Le carbone organique dissous (COD) est l'une des deux formes de carbone organique avec le carbone organique particulaire (COP). Les apports fluviaux de COD vers les océans à l’échelle de la planète sont déterminants dans la dynamique du carbone des estuaires et des réseaux trophiques océaniques. De fait, les communautés microbiennes consomment du COD et le stock de COD global océanique représente l'un des plus grands réservoirs réactifs de carbone à l'échelle mondiale. Étant donné que divers processus à court terme affectent le COD tout au long du cycle hydrologique, les précédentes estimations des exports de COD par les fleuves sur la base d’exportations interannuelles peuvent ne pas refléter les flux réels exportés, en particulier dans les bassins versants présentant des dynamiques hydrologiques variables et rapides. La prise en compte des concentrations de COD et des débits associés au pas de temps journalier dans les modèles doit améliorer les estimations des flux globaux vers les océans. C’est ce sur quoi s’est penché une équipe de scientifiques du Laboratoire Ecologie Fonctionnelle et Environnement (CNRS / Univ. Toulouse Paul Sabatier / Toulouse INP) et parue dans la revue Global and Planetary Change.

 

Le modèle générique a été développé sur la base d’un grand nombre de données rassemblées à partir de nombreuses études antérieures et de bases de données mondiales sur plus de 340 exutoires de bassins versants incluant les plus grands fleuves du monde et représentant une exportation de plus de 70 % des débits mondiaux, ce qui est représentatif des bassins versants exoréiques de la planète. Ce modèle a ensuite été calibré et validé pour chaque bassin versant. Puis, à l’aide de relations simples entre les paramètres du modèle et des variables environnementales susceptibles de contrôler les flux de COD (stock de carbone organique dans les sols, précipitations annuelles, température moyenne de l’air) et des débits journaliers sur plus de 340 bassins versants exoréiques, les exports globaux de COD vers les océans ont pu être estimés au pas de temps journalier sur les deux dernières décennies.
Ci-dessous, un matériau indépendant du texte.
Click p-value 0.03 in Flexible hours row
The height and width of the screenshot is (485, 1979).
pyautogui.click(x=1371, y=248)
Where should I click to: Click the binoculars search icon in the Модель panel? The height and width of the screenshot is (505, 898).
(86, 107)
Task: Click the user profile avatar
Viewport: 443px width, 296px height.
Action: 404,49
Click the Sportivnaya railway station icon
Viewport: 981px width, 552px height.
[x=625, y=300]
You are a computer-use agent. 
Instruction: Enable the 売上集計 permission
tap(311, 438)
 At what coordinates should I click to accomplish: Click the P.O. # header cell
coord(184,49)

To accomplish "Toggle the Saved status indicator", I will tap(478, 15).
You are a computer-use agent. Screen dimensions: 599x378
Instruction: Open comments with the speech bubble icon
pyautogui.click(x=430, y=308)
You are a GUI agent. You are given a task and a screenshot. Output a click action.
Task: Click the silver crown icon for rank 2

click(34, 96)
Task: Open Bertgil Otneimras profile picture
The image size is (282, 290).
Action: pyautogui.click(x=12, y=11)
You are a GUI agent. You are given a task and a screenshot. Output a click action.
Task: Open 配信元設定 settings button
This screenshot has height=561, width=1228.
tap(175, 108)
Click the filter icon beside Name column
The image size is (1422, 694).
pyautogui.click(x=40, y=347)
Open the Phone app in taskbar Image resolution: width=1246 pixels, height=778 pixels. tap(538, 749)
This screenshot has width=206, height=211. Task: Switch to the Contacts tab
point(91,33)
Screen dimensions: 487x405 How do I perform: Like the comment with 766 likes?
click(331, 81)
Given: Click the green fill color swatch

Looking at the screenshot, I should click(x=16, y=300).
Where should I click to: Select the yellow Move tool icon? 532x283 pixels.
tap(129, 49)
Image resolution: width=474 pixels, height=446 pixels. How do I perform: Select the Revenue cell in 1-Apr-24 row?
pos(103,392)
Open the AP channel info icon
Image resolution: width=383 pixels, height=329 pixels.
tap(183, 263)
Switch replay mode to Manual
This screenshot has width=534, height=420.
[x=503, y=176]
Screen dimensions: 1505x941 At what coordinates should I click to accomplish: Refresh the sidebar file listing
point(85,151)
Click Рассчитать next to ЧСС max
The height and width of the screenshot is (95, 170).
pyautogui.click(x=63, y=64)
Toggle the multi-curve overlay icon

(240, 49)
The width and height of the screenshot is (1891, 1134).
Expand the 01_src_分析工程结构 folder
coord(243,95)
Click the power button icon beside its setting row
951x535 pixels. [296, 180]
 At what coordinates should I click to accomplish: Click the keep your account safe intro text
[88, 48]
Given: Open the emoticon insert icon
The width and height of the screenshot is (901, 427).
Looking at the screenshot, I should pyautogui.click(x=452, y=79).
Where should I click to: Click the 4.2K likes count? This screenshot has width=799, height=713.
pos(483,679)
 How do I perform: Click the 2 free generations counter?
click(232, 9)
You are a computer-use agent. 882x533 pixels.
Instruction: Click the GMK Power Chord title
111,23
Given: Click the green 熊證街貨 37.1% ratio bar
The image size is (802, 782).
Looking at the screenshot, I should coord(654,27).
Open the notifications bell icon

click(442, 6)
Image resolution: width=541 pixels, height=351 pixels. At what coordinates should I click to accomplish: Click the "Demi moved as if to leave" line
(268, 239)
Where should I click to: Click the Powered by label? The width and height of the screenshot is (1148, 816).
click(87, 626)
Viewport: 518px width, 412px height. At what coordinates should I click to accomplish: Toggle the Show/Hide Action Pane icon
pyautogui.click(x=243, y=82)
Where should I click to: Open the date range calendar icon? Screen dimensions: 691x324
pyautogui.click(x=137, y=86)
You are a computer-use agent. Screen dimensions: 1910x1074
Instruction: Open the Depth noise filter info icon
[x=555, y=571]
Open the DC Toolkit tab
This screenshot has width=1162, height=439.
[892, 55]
Un export de 130 TgC.an-1 de COD a pu être estimé avec une contribution plus importante des fleuves tropicaux (49,5 %) et des fleuves influencés par un climat continental (33,3 %). L’apport du pas de temps journalier permet d’affiner la quantification sur les bassins versants à forte variabilité hydrologique, présentant notamment des crues rapides comme le Rhône, le Murray ou l’Ienisseï (voir Figure).

Flux moyens de carbone organique dissous exportés par les grands bassins versants vers les océans sur les deux dernières décennies : a) flux au pas de temps journalier (TgC.j-1) par type de climat ; b) flux moyens annuels par bassin versant (TgC.an-1).

Flux moyens de carbone organique dissous exportés par les grands bassins versants vers les océans sur les deux dernières décennies : a) flux au pas de temps journalier (TgC.j-1) par type de climat ; b) flux moyens annuels par bassin versant (TgC.an-1)

 

En considérant les incertitudes des relations entre paramètres et variables environnementales, l’export de COD vers les océans serait d’environ 160 TgC.an-1, ce qui serait dans la fourchette basse des estimations faites dans les études antérieures (160-450 TgC.an-1). Grâce à cette approche au pas de temps journalier, le modèle est capable de représenter les crues rapides, un avantage que n’ont pas la plupart des études précédentes. Dans un contexte de changement climatique qui affecte grandement les cycles biogéochimiques et particulièrement les écosystèmes aquatiques mais aussi les dynamiques hydrologiques, ces résultats devront permettre d’évaluer par la suite l’impact des modifications des stocks de carbone organique, des précipitations et des températures de l’air sur les flux de COD exportés vers les océans et ainsi d’appréhender les effets à court et long terme sur les grands cycles biogéochimiques océaniques.

Références

C. Fabre, S. Sauvage, J.L. Probst, J.M. Sánchez-Pérez, Global-scale daily riverine DOC fluxes from lands to the oceans with a generic model, Global and Planetary Change, doi: 10.1016/j.gloplacha.2020.103294.

Contact

Clément Fabre
Laboratoire Ecologie Fonctionnelle et Environnement (ECOLAB - CNRS/Univ Toulouse Paul Sabatier/INP Toulouse)
José Miguel Sanchez Pérez
Laboratoire Ecologie Fonctionnelle et Environnement (CNRS/Univ Toulouse Paul Sabatier/INP Toulouse)
Catherine Donati
Correspondante communication - Laboratoire Ecologie Fonctionnelle et Environnement (CNRS/Univ Toulouse Paul Sabatier/INP Toulouse)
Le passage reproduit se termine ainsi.